→ **Work task 1**: Rewrite the ammunition technician profile starting with "He joined the" and going on through "of ammunition technicians.", replacing "GCSEs" with "basic qualifications".
→ **Work task 2**: List every abbreviation in the ammunition technician profile.

→ **Quoted passage**:
*** Block opens ***

Senior Ammunition Technician
With 17 years’ experience working in Explosive Ordnance Disposal (EOD) around the world, Senior Ammunition Technician WO1 Clinton – one of the most senior warrant officers in the British Army - is now shaping the next generation of specialists.
WO1 Clinton is the Ammunition Technician Head of Trade, responsible for the delivery of explosive engineering lessons at the Defence Weapons, Ordnance, Munitions and Explosives (WOME) Engineering School, at the Defence Academy.
He joined the Army in 2005 at the age of 17, having left school “with just GCSEs and knowing very little about the ammunition technician trade”.
In 2021, following two decades of military service distinguished by significant global operational experience, he was appointed ammunition technician conductor - one of the most senior and prestigious appointments that can be held by a warrant officer in the British Army. “We want our Head of Trade to be the first person to teach and develop our next batch of ammunition technicians.

*** Block closes ***

→ **Records shown**:
*** Block opens ***

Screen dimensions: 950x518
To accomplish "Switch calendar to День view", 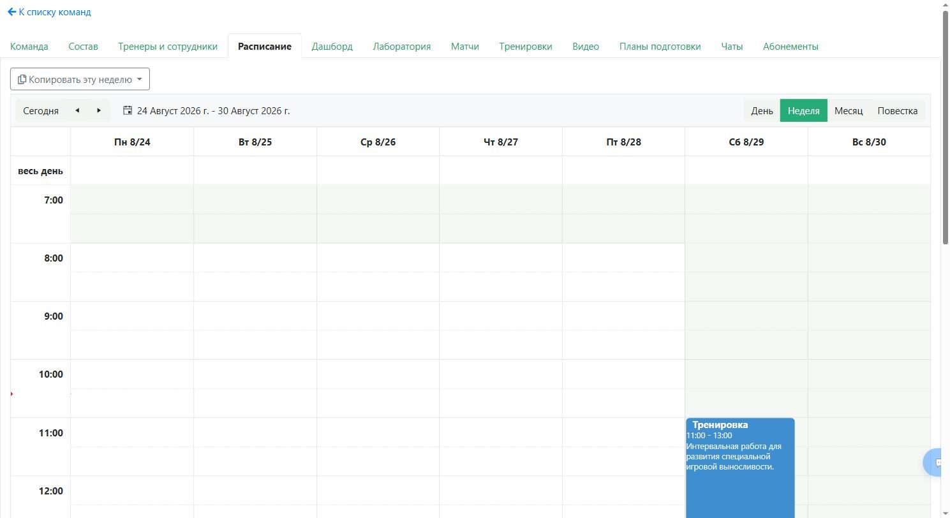I will coord(762,110).
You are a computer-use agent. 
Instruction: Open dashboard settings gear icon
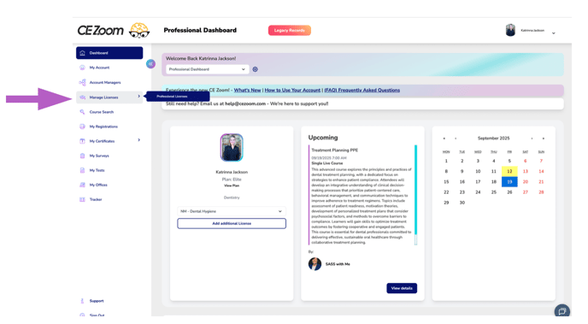click(255, 69)
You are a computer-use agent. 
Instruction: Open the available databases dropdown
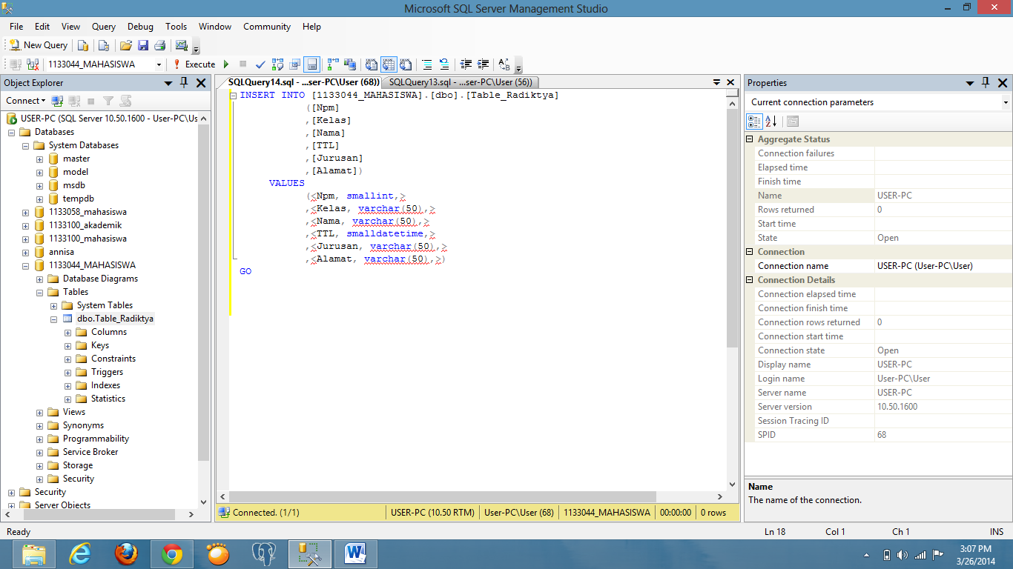coord(159,64)
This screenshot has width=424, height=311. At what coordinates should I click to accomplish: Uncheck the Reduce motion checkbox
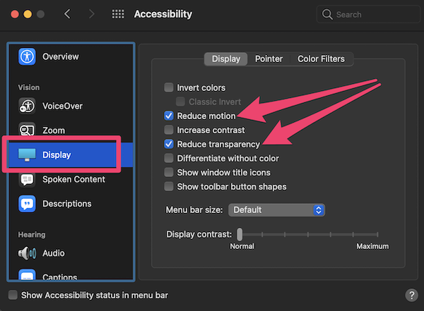click(169, 116)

*** Block closes ***

→ **Worked solution 1**:
He joined the Army in 2005 at the age of 17, having left school “with just basic qualifications and knowing very little about the ammunition technician trade”.
In 2021, following two decades of military service distinguished by significant global operational experience, he was appointed ammunition technician conductor - one of the most senior and prestigious appointments that can be held by a warrant officer in the British Army. “We want our Head of Trade to be the first person to teach and develop our next batch of ammunition technicians.

→ **Worked solution 2**:
EOD
WO1
WOME
GCSEs